Task directions:
Give the lines between the one holding "This screenshot has width=1170, height=658." and the one holding "point(405,147)", inclusive, as a two-column CSV with the headers text and answer. Make one row per answer: the text it responds to and the answer itself, each in a single quoted field with line breaks turned into spaces, and leave the pictures out.

Rows:

________________________________________

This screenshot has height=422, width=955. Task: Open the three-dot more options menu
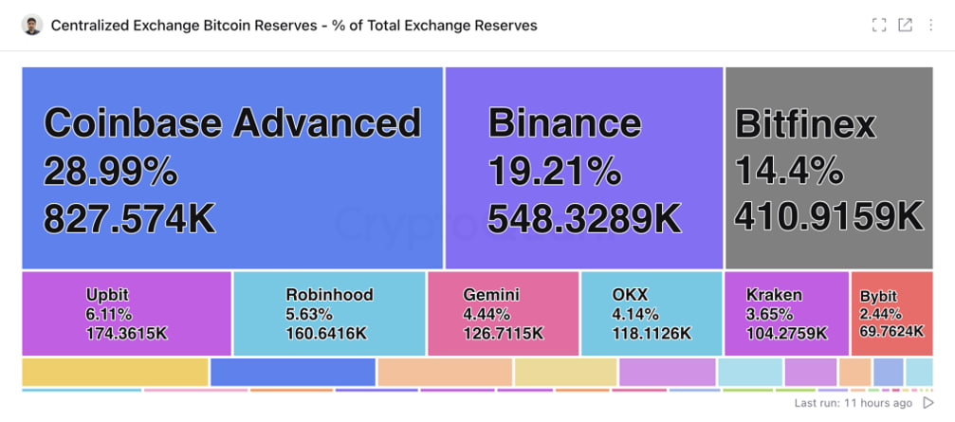tap(931, 26)
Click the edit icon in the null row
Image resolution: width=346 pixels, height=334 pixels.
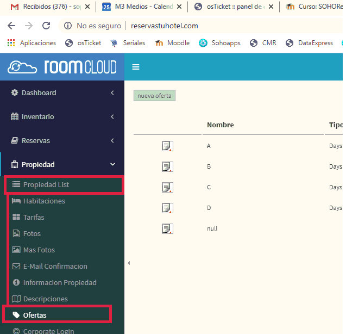click(x=167, y=228)
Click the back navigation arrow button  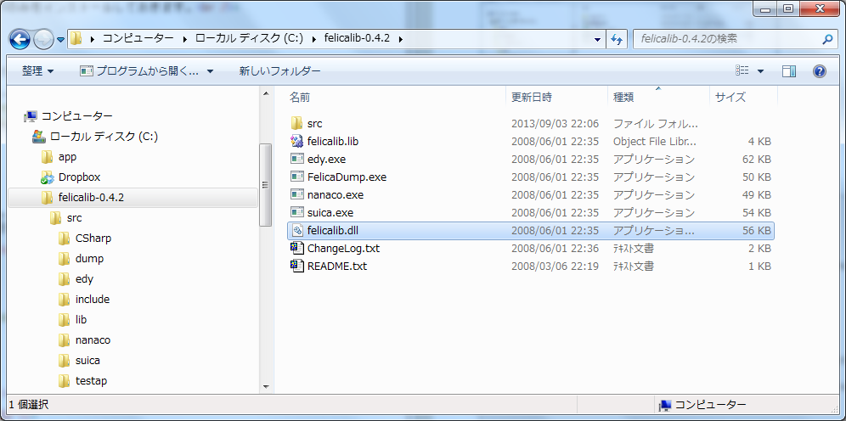click(x=20, y=39)
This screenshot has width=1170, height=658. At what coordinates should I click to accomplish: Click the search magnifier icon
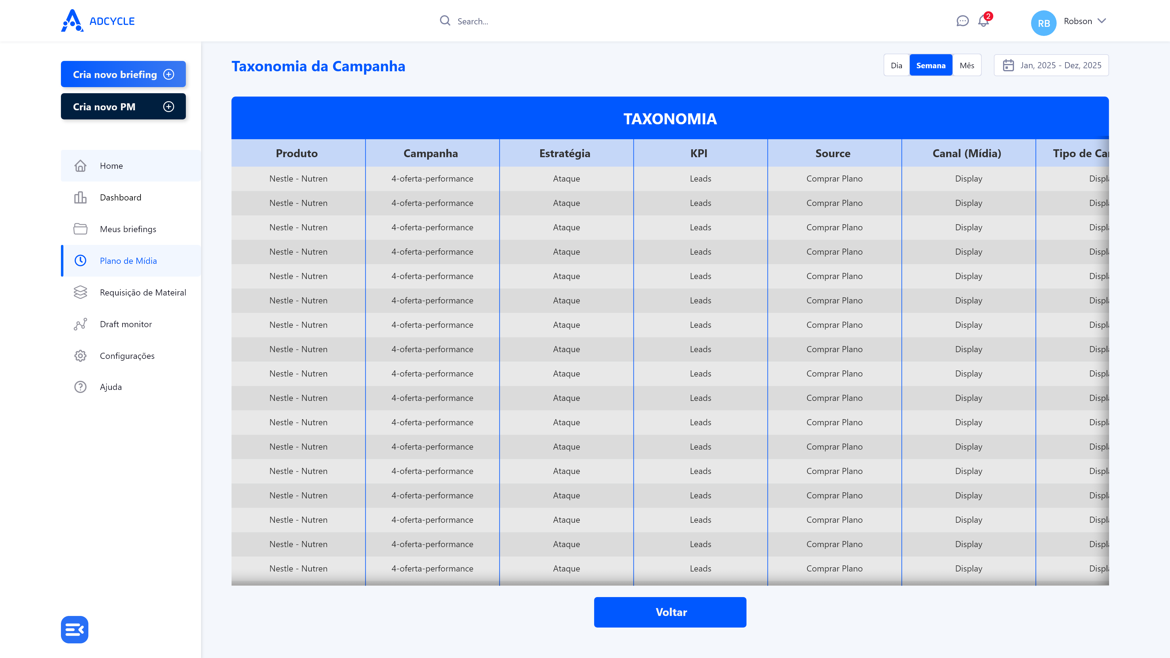(x=445, y=21)
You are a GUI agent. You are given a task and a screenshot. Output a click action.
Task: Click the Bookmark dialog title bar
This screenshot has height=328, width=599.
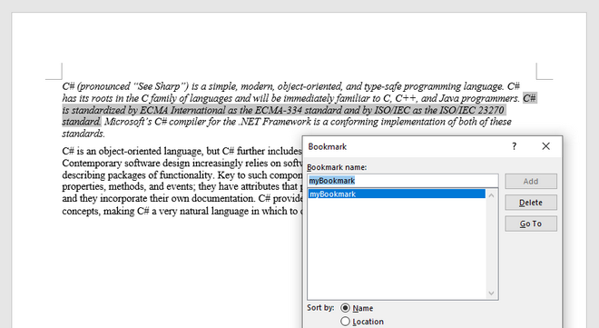point(405,147)
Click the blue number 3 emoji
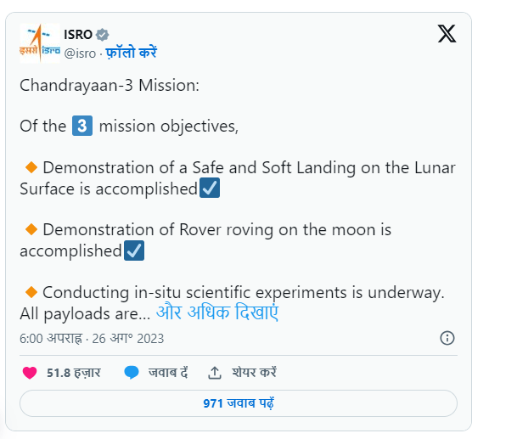Screen dimensions: 517x439 pyautogui.click(x=82, y=126)
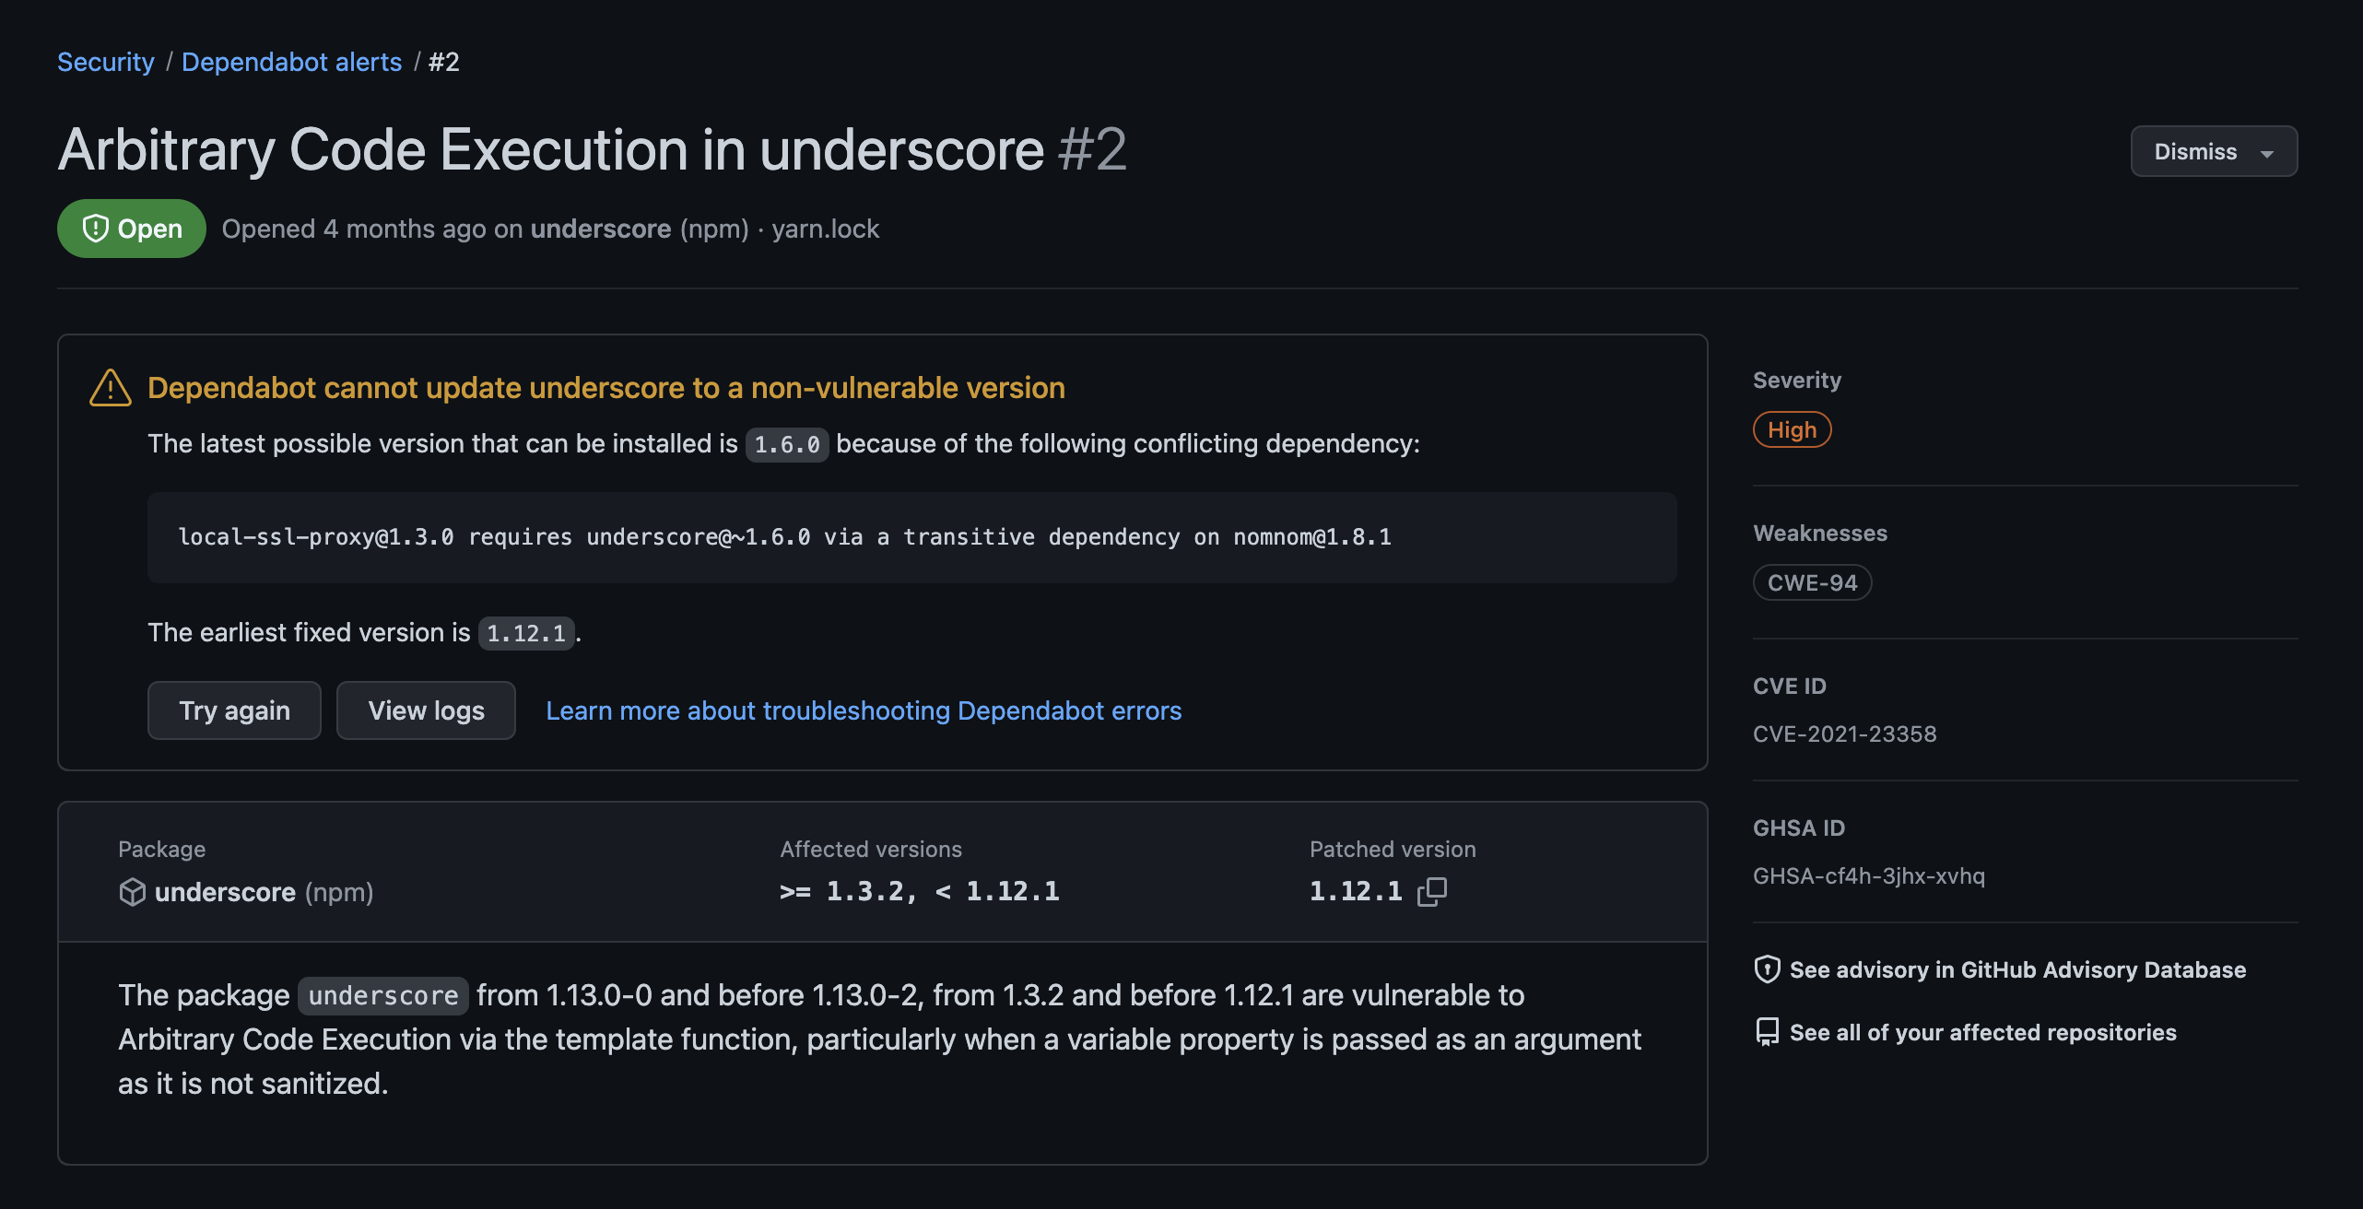Click the High severity badge
This screenshot has width=2363, height=1209.
tap(1791, 429)
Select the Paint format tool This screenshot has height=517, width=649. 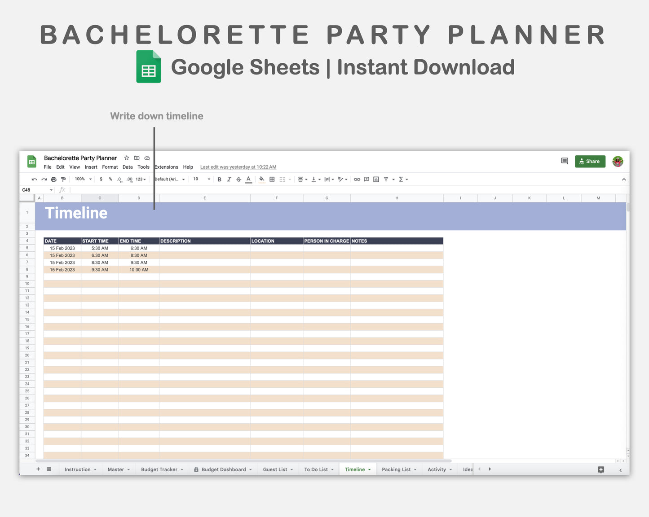point(63,179)

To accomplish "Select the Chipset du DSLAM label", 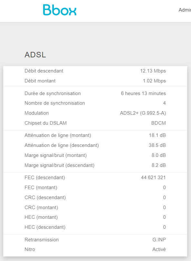I will [46, 123].
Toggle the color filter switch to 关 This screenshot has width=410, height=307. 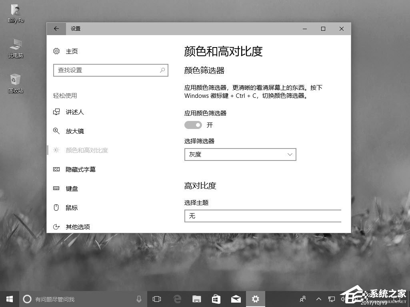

________________________________________

Answer for the task:
text,answer
"This screenshot has width=1170, height=658. At what coordinates should I click to accomplish: Click the search magnifier icon","(x=445, y=21)"
"You are a GUI agent. You are given a task and a screenshot. Output a click action. Task: Click the Bookmark dialog title bar This screenshot has height=328, width=599.","point(405,147)"